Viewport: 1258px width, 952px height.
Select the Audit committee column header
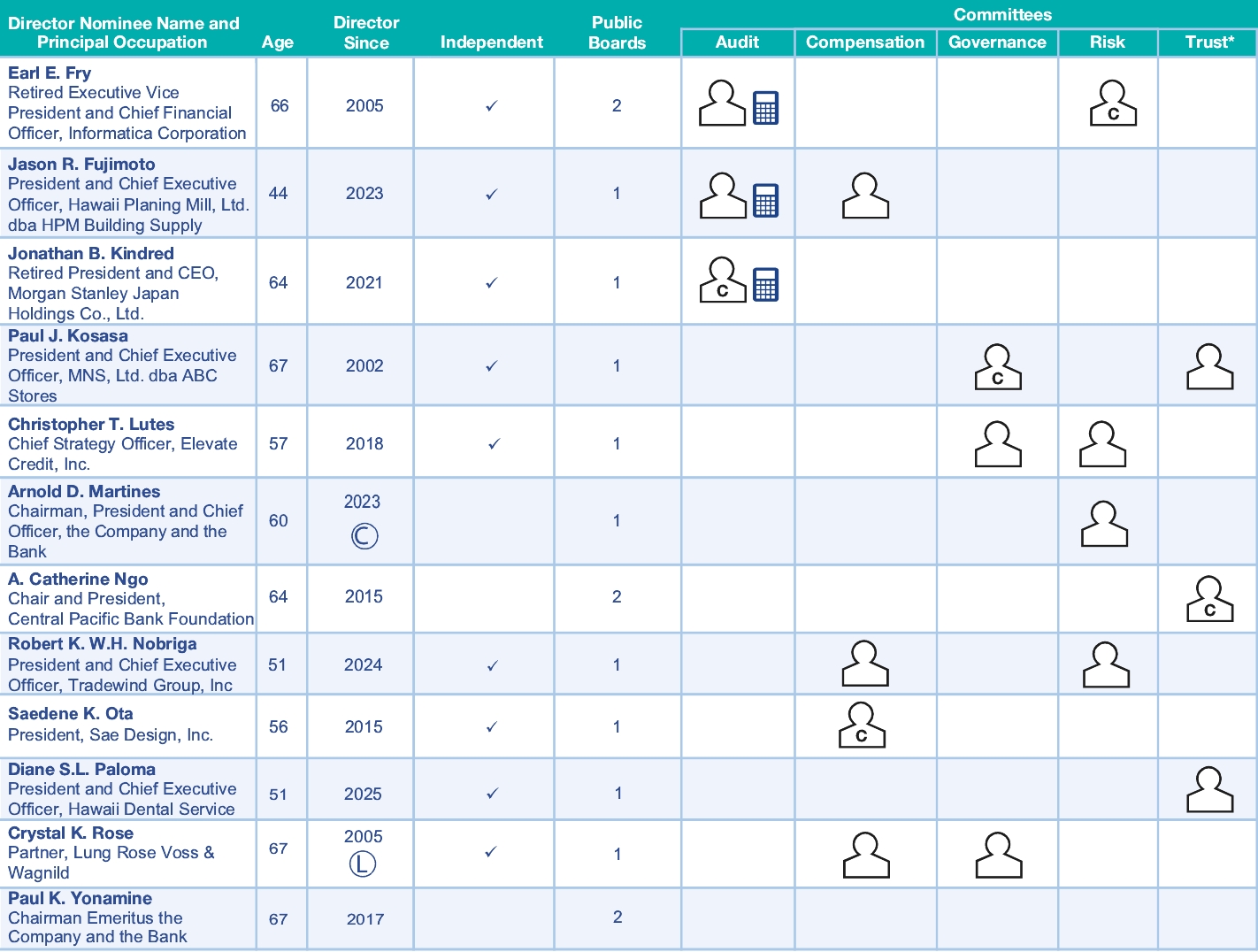pos(737,42)
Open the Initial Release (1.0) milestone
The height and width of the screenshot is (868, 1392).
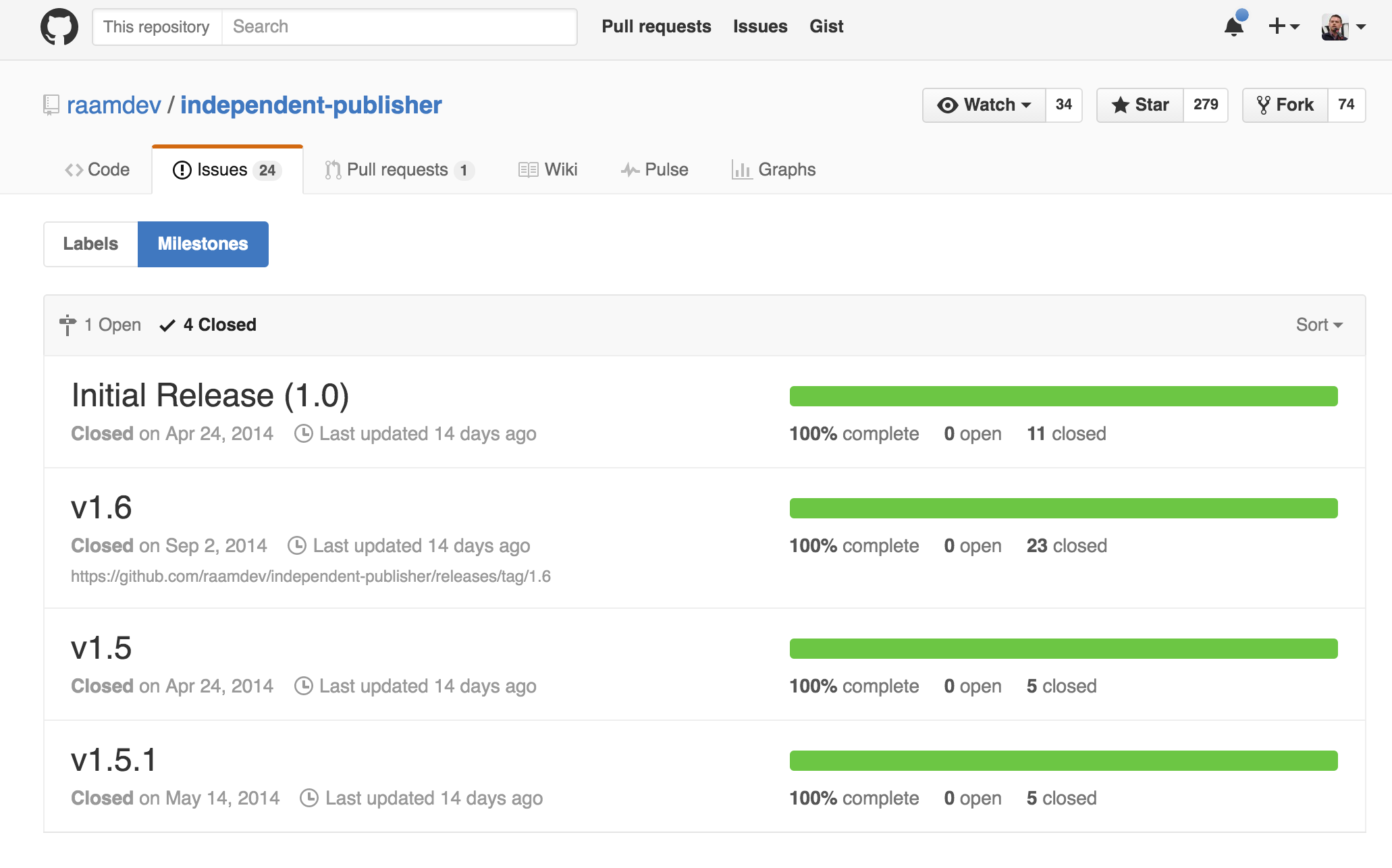tap(210, 395)
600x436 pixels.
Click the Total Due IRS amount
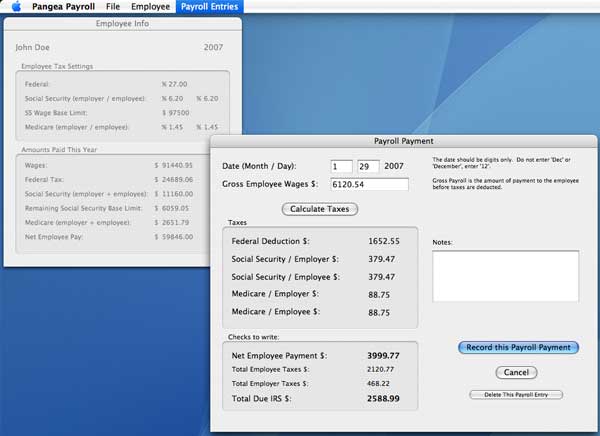point(383,398)
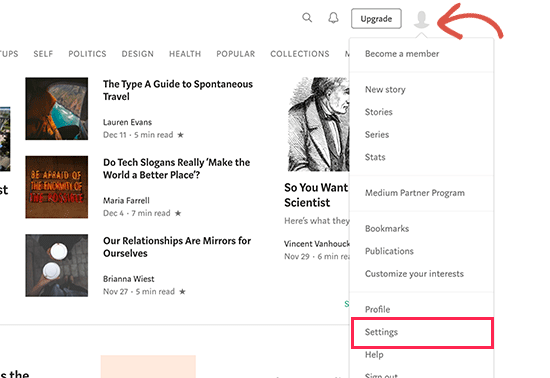The width and height of the screenshot is (550, 378).
Task: Open the notifications bell icon
Action: point(333,18)
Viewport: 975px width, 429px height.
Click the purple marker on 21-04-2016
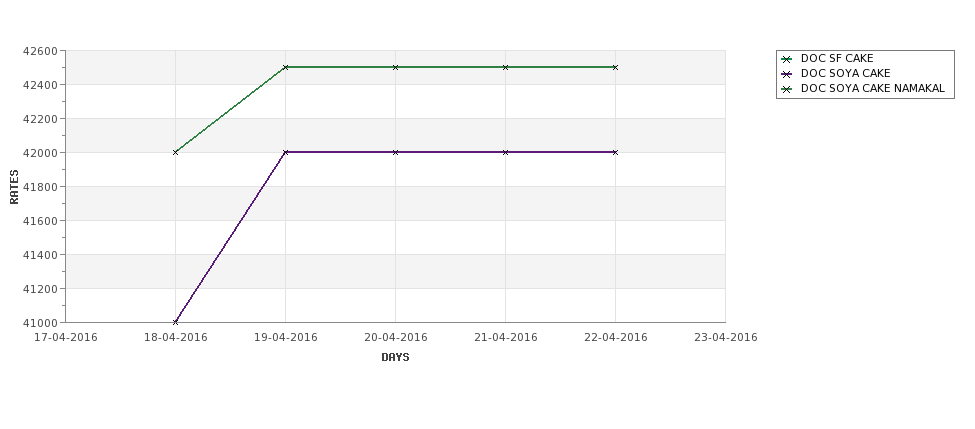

▶ **YOUR INSTRUCTIONS**: Output exactly, and only, the lines running from the line containing "Select the Audit committee column header" to the last line of the entries above, omitting the pictures.

▶ **ANSWER TO THIS PROBLEM**:
Select the Audit committee column header
pos(737,42)
Open the Initial Release (1.0) milestone
The height and width of the screenshot is (868, 1392).
tap(210, 395)
600x436 pixels.
Click the Total Due IRS amount
point(383,398)
The width and height of the screenshot is (550, 378).
Task: Open the notifications bell icon
Action: point(333,18)
Viewport: 975px width, 429px height.
Click the purple marker on 21-04-2016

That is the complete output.